Jornalista Joshua Foer conta em livro como se tornou ás da memorização. Campeão americano em 2006, autor explica suas técnicas em "A Arte e a Ciência de Memorizar Tudo"
Jornal Folha de São Paulo - por Roberto Kaz
No crachá lia-se "Joshua Foer, Atleta Mental". Era uma manhã de 2006 e Foer, então com 24 anos, disputava a final do Campeonato Americano de Memória. Se sagraria campeão após decorar a ordem de 52 cartas, 87 dígitos e 107 nomes.
Para um virtuose da mnemônica, seria feito notável. Para o novato Foer - um jornalista de cíêncía - beirava o milagroso. Até então, era um especialista em esquecer onde deixara o carro, por que abrira a geladeira e - pecado mortal - o aniversário da namorada. Irmão do autor Jonathan Safran Foer, Joshua publicou "A Arte e a Ciência de Memorizar Tudo" (Nova Fronteira).
Além de explicar típicas falhas de memória ("por que me lembro da música de Britney Spears, embora esqueça o nome do autor que admiro?"), o livro, recém-traduzido, conta como Foer se tornou um especialista em decorar informações absurdas.
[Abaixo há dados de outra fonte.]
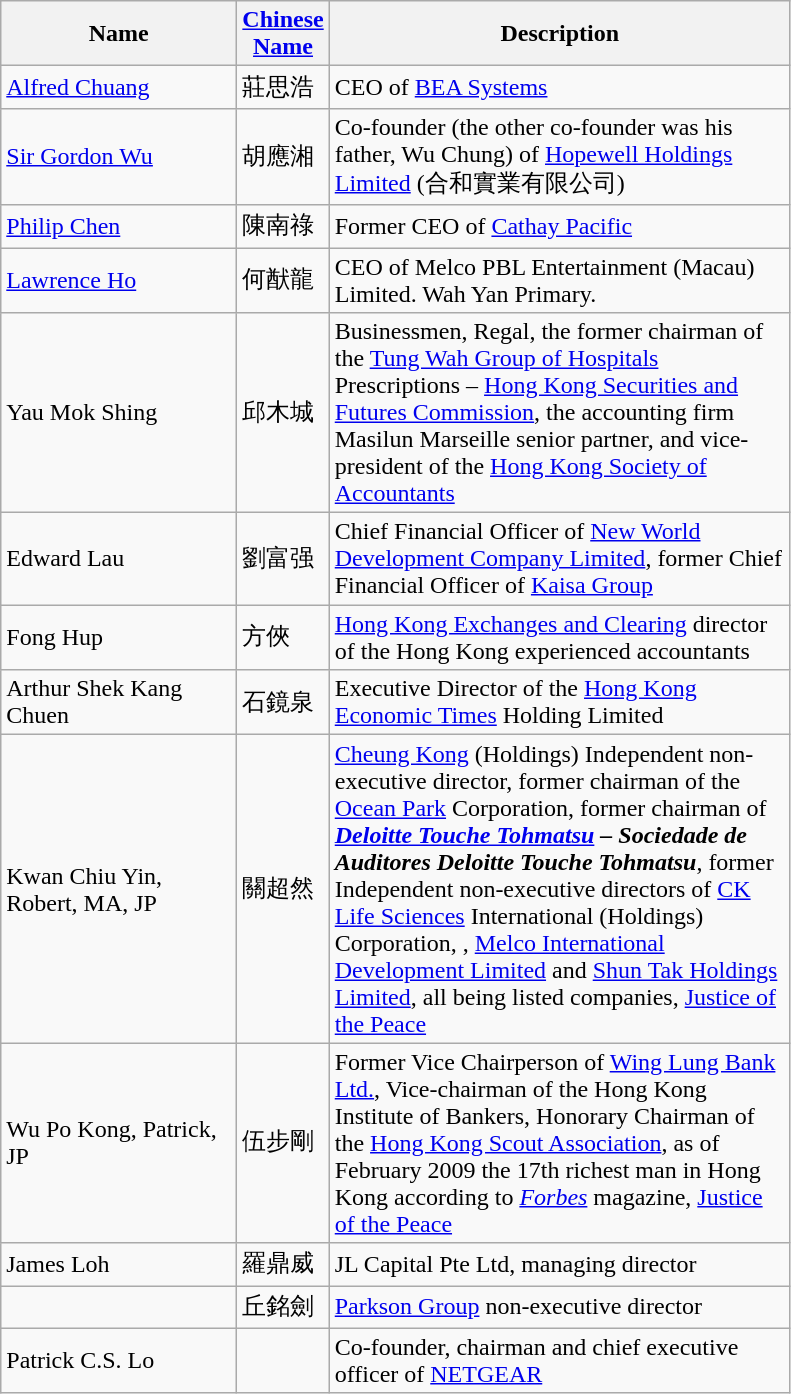
Description (560, 34)
Lawrence Ho (119, 280)
Former CEO of Cathay Pacific (560, 226)
方俠 (283, 638)
Edward Lau (119, 559)
CEO of Melco PBL Entertainment (Macau) Limited. Wah Yan Primary. (560, 280)
Co-founder, chairman and chief executive officer of NETGEAR (560, 1360)
Chief Financial Officer of New World Development Company Limited, former Chief Financial Officer of Kaisa Group (560, 559)
邱木城 (283, 413)
陳南祿 (283, 226)
Hong Kong Exchanges and Clearing director of the Hong Kong experienced accountants (560, 638)
Executive Director of the Hong Kong Economic Times Holding Limited (560, 702)
Kwan Chiu Yin, Robert, MA, JP (119, 889)
劉富强 (283, 559)
莊思浩 (283, 88)
石鏡泉 (283, 702)
關超然 (283, 889)
Sir Gordon Wu (119, 156)
Philip Chen (119, 226)
胡應湘 (283, 156)
JL Capital Pte Ltd, managing director (560, 1264)
羅鼎威 (283, 1264)
Co-founder (the other co-founder was his father, Wu Chung) of Hopewell Holdings Limited (合和實業有限公司) (560, 156)
丘銘劍 (283, 1308)
CEO of BEA Systems (560, 88)
James Loh (119, 1264)
Name (119, 34)
伍步剛 (283, 1143)
Parkson Group non-executive director (560, 1308)
何猷龍 (283, 280)
Chinese Name (283, 34)
Yau Mok Shing (119, 413)
Fong Hup (119, 638)
Wu Po Kong, Patrick, JP (119, 1143)
Patrick C.S. Lo (119, 1360)
Arthur Shek Kang Chuen (119, 702)
Alfred Chuang (119, 88)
O autor remonta, primeiro, a 1928 para explicar o caso real de "S" (na literatura médica nomes de pacientes jamais são citados). Dotado de uma memória extraordinária, "S" costumava, também, atribuir cor, textura e sabor aos sons que ouvia. Assim, a voz de um psicólogo lhe era "fragilmente amarela"; a do cineasta Sergei Eisenstein se assemelhava a "uma chama".
"S" sofria de sinestesia, desordem neurológica em que sentidos como olfato e audição se entrelaçam. Para se tomar um especialista em memória, coube a Foer "forjar" uma sinestesia em si mesmo. A técnica consiste em juntar imagens contraditórias para formar, como escreve, uma "memória sem concorrência" .
Por exemplo: instigado a decorar uma lista que incluía os itens "queijo cottage", "meias" e "seis garrafas de vinho", Foer imaginou a top model Claudia Schiffer na piscina de cottage, as garrafas de vinho sentadas no sofá de sua casa, conversando entre si (isso mesmo), e as meias -daquelas velhas- penduradas no lustre do teto. Foi batata.
Por telefone, Foer contou que uma memória prodigiosa "tem mais a ver com a capacidade de inventar cenas do que de reter informações". "Se há uma característica comum entre os competidores, é a criatividade" , disse.
Finda a conquista, Foer nunca mais competiu. Sua memória voltou ao estágio inicial. "É um esporte; você precisa de treinamento", diz. Hoje, quando apura uma matéria (está escrevendo para a revista "New Yorker"), anota as informações em um bloquinho. E voltou a esquecer por que abriu a porta da geladeira.